▶ WHAT THE TASK ASKS
Exactly the lines from the one with "Click the blank before 'area in South Africa'" to the end of the entries should appear in your answer, retyped word for word.

Segment Start: SUPPLIED RECORDS

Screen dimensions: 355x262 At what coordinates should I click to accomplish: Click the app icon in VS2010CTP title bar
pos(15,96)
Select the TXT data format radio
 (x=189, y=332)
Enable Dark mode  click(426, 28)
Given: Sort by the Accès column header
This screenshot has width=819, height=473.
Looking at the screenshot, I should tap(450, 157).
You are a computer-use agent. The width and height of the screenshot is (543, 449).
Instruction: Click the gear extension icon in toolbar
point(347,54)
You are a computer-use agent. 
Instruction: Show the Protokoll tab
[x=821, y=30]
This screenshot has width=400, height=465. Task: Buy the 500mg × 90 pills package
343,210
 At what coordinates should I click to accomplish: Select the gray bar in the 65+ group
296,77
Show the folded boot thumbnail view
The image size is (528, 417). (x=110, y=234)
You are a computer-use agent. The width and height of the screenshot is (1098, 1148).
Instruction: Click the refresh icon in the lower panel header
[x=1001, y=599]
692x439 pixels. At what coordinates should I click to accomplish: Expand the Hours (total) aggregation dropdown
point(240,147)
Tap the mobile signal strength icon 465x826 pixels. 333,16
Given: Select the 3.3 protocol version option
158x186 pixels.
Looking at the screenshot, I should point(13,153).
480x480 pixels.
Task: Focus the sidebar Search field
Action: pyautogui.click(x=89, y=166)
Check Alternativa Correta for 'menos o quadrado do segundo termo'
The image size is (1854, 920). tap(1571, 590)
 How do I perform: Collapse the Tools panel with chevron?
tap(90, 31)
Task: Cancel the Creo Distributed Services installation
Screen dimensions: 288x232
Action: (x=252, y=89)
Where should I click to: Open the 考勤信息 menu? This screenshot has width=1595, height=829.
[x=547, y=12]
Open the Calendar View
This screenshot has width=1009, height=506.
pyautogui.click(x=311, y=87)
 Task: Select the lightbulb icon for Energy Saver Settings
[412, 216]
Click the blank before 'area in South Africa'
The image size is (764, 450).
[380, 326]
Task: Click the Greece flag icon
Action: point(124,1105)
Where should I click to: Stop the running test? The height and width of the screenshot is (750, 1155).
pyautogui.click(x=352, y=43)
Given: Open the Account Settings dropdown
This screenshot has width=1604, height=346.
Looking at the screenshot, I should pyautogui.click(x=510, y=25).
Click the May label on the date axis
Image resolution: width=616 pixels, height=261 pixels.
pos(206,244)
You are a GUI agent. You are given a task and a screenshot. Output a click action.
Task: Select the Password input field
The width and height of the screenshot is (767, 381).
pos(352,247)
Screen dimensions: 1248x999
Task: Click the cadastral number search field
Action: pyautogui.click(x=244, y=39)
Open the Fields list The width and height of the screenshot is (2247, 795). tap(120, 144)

Segment End: SUPPLIED RECORDS

▶ TASK RESPONSE
Click the blank before 'area in South Africa'
The image size is (764, 450).
[380, 326]
Task: Click the Greece flag icon
Action: point(124,1105)
Where should I click to: Stop the running test? The height and width of the screenshot is (750, 1155).
pyautogui.click(x=352, y=43)
Given: Open the Account Settings dropdown
This screenshot has width=1604, height=346.
Looking at the screenshot, I should pyautogui.click(x=510, y=25).
Click the May label on the date axis
Image resolution: width=616 pixels, height=261 pixels.
pos(206,244)
You are a GUI agent. You are given a task and a screenshot. Output a click action.
Task: Select the Password input field
The width and height of the screenshot is (767, 381).
pos(352,247)
Screen dimensions: 1248x999
Task: Click the cadastral number search field
Action: pyautogui.click(x=244, y=39)
Open the Fields list The width and height of the screenshot is (2247, 795). tap(120, 144)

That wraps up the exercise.